Amanda Palmer has a new blog post up responding to the storm of interest in her post explaining why she asks for money online. As expected she got a few idiots insisting that she provide music for them for free, or that she “get a proper job,” but the vast majority of the respondents appear to have made interesting points, and Amanda replies to many of them. I’d like to pick up on a few points that are relevant to us book people.
Firstly, lets get this out of the way:
ASKING FOR MONEY FOR YOUR ART IS NOT SELLING OUT
Sadly, it bears repeating, because people keep forgetting it.
And you know, this is absolutely a class issue. The idea that artists should not charge for their work presupposes that they are either independently wealthy or that they are supported by someone who is. It is exactly the same argument that was fought over professionalism in sport. Anyone who is good enough should be able to make a career in art.
Secondly, Amanda notes that what is right for her is not necessarily right for others. In particular she says that for people like Lady Gaga the big record company route is exactly the right thing to do. This is correct, and the same will be true for books. You won’t see Neil doing what Amanda does, except in support of her.
As markets become more global and more transparent, the power law effect becomes even more marked, and the number of major celebrities in each field becomes smaller. Amanda can’t compete with Lady Gaga in the celebrity stakes, and nor does she want to, because she doesn’t produce the same sort of music. It is the same with books. You won’t find M. John Harrison trying to compete with Dan Brown for the celebrity author market.
But market concentration means that the retail business is becoming less and less interested in mid list artists — whether they be in music or books — and that means that people like Amanda, or Cat Valente, or Tim Pratt, have to turn to more direct means to make a living.
One thing that didn’t come up in Amanda’s post was any accusation of “self-publishing”. Musicians self-publish all of the time. So is it right for them but not for us?
Well, not exactly. Like Cat and Tim, Amanda is not new to publishing. She has been through the record label process and worked with other musicians and producers. Tim and Cat have been through the big publisher process and have worked with editors. In all three cases the artist in question has learned enough to have a good idea of when something is polished enough to be presented to the public. If, on the other hand, your work has never been near a professional editor, and you only take feedback from friends and family, the chances are that your fiction probably isn’t ready for the public. Not always, but mostly.
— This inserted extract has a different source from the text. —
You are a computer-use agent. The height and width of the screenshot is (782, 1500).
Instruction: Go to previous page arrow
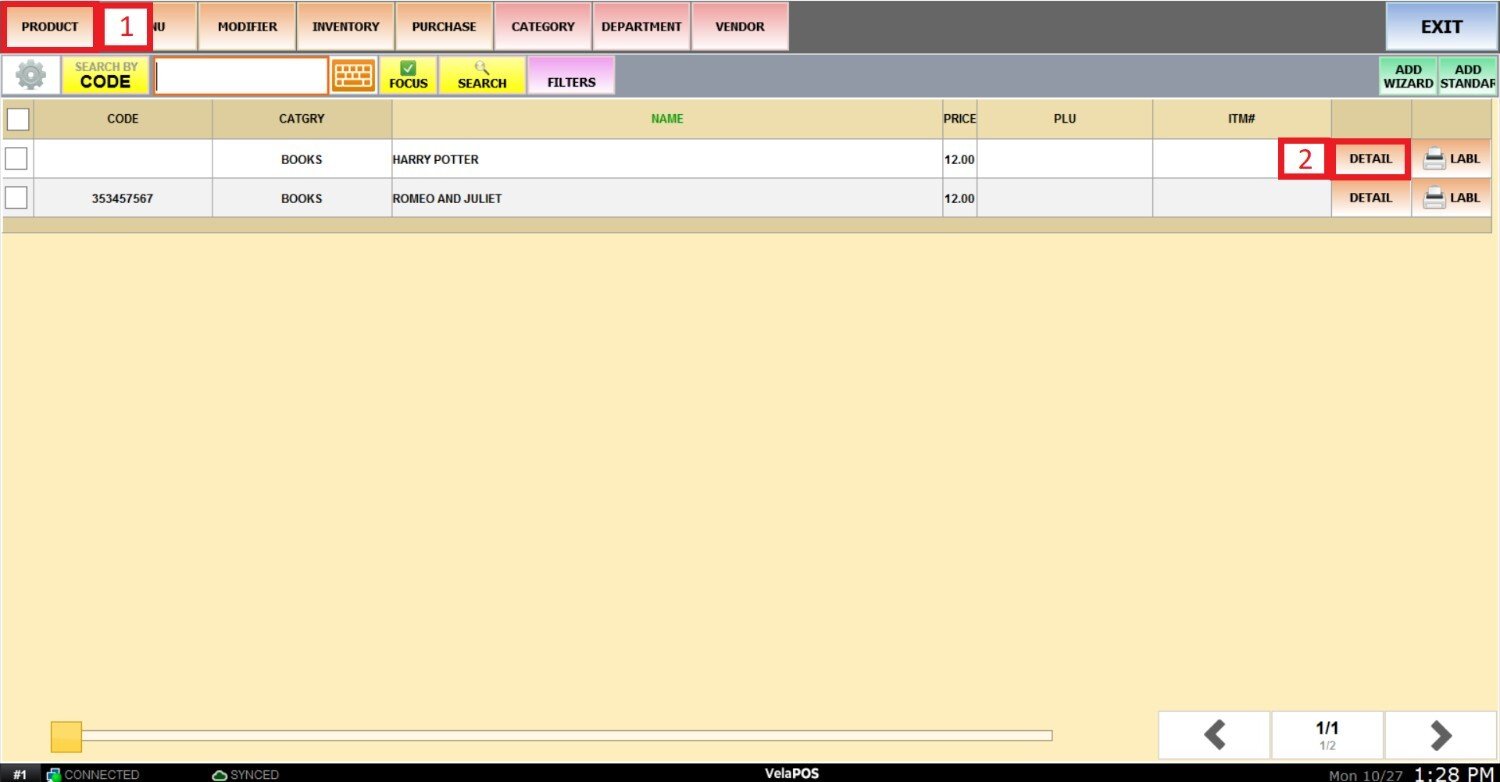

So I don’t see anything wrong with writers self-publishing the way that Cat and Tim are doing. If they are good enough then it will work for them. Nor do I have any objection to them, or Amanda, asking for money. Because I think it is the way things will have to go in the future. We are already in a position where many of the really good SF&F novels that come out are produced by small presses that can’t get their wares into high street bookstores. Even big names like Tor can’t get their entire catalog into bookstores. It will only get worse from here.
So for good writers to make money we need to find other ways to get them paid. Self-publishing is one. Paying good rates for online fiction is another. Which is why Clarkesworld pays SFWA rates for its fiction. And why we, like Amanda, ask you to give us money. To quote our donations page: “Every dollar donated to Clarkesworld Magazine goes into our fiction, non-fiction and art budgets.”